Bebauungsplan für Gewerbegebiet wird geändert
Bebauungsplan für Gewerbegebiet wird geändert
Durmersheim (HH) - Zwei Jahre ist es her, seit die Gemeinde eine Kfz-Tuning-Werkstatt in der Wagnerstraße zu verhindern suchte. Das Grundstück, auf dem sich der Betrieb niederlassen wollte, liegt direkt an der Bahnlinie. Man hatte Sorge, dass die Anwohner der Yburgstraße auf der anderen Seite der Gleise großem Lärm ausgesetzt werden könnten.

Um diesem Risiko dauerhaft vorzubeugen, wurde eine Veränderungssperre erlassen und beschlossen, den Bebauungsplan für das Gewerbegebiet "Südlich der Malscher Straße" in einem "beschleunigten Verfahren" zu ändern.
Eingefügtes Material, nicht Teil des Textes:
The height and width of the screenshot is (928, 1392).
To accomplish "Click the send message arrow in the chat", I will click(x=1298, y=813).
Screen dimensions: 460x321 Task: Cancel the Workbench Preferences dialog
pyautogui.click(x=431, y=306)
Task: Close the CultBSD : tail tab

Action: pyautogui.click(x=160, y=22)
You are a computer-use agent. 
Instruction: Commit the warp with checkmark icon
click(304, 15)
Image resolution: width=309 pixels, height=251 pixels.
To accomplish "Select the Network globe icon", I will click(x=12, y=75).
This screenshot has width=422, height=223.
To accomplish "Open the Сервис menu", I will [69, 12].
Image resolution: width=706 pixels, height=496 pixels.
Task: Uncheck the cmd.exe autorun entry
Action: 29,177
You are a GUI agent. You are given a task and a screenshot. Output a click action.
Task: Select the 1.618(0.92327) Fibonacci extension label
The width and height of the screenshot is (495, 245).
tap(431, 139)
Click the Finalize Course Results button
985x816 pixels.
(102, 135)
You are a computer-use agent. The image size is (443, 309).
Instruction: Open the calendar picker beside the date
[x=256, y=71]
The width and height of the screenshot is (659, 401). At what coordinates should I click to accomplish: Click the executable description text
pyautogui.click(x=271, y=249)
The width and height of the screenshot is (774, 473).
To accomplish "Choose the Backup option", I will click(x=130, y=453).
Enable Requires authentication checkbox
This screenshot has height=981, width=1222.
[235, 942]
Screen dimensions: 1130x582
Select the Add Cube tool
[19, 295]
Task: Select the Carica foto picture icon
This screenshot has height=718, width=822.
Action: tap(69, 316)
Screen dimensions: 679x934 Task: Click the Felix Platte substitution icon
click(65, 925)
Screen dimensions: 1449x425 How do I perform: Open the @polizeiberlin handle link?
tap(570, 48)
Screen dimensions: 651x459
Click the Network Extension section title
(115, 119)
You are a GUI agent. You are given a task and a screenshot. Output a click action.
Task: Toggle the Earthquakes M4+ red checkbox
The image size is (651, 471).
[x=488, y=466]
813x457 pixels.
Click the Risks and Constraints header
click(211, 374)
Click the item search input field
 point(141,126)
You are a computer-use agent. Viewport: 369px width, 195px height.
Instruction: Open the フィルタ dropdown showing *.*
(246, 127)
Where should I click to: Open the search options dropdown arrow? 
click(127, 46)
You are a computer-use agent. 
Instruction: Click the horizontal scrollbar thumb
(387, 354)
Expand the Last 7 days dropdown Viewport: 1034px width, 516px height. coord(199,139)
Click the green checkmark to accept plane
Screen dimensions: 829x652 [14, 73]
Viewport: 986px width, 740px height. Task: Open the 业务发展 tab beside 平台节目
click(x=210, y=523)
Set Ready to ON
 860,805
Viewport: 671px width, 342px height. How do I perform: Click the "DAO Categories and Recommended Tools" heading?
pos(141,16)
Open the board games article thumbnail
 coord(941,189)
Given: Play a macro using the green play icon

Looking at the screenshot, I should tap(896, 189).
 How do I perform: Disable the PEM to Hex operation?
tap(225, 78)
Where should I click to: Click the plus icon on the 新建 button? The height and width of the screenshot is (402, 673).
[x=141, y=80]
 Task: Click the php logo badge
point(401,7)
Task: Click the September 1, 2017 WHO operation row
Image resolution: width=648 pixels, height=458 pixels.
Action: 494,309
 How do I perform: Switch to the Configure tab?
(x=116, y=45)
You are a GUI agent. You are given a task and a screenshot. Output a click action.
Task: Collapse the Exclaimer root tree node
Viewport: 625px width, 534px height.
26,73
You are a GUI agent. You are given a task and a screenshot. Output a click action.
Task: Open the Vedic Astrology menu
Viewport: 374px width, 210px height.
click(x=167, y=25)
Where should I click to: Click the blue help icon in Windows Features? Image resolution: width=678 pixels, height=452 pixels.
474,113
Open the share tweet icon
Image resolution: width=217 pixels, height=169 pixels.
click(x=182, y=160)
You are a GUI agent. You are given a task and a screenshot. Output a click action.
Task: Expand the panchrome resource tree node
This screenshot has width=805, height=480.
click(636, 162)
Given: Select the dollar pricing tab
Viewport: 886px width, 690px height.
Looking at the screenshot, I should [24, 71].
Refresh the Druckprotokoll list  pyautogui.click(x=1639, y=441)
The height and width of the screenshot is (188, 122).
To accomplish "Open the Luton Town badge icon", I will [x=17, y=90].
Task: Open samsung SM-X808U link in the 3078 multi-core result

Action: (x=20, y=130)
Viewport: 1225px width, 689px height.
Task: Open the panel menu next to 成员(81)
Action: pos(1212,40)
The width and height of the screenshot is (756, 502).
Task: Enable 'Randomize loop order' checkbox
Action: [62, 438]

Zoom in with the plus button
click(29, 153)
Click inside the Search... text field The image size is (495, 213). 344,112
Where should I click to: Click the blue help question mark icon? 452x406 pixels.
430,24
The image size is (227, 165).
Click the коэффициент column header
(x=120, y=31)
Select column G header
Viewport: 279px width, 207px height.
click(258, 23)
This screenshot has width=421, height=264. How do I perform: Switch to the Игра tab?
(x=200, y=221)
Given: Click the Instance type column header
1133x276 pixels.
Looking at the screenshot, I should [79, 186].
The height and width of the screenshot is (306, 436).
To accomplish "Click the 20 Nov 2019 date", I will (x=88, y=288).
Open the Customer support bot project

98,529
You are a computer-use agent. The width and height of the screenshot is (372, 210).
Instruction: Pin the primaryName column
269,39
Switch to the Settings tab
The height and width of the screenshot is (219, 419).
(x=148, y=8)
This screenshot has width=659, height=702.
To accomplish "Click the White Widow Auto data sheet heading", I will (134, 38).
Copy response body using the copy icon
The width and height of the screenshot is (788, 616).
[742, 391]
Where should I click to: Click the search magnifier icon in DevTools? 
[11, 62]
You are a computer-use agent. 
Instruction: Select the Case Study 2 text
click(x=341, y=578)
In der jüngsten Gemeinderatssitzung wurde das Thema wieder aufgenommen. Der fragliche Bereich zwischen der Dreherstraße und der Bahntrasse soll als "eingeschränktes Gewerbegebiet" deklariert werden, und zwar bis ans nördliche Ende des Gewerbegebiets. Der südliche Teil entlang der Bahn ist bereits "GEe", wie das Fachkürzel lautet. "Eingeschränkt" bedeutet, dass nur "nicht störende" Betriebe zulässig sind.

Nur "nicht störende Betriebe" dürfen bauen

Eine gewöhnliche Kraftfahrzeug-Werkstatt würde als "nicht störend" gelten, machte Ortsbaumeister Hans-Martin Braun den Unterschied zum Tuning-Spezialisten deutlich. Es komme aber immer auf den Einzelfall an, betonte Braun. Bürgermeister Andreas Augustin wies auf eine "schwammige" Begriffsauslegung hin, was "in der Regel nicht störend" sei, sei "unbestimmt".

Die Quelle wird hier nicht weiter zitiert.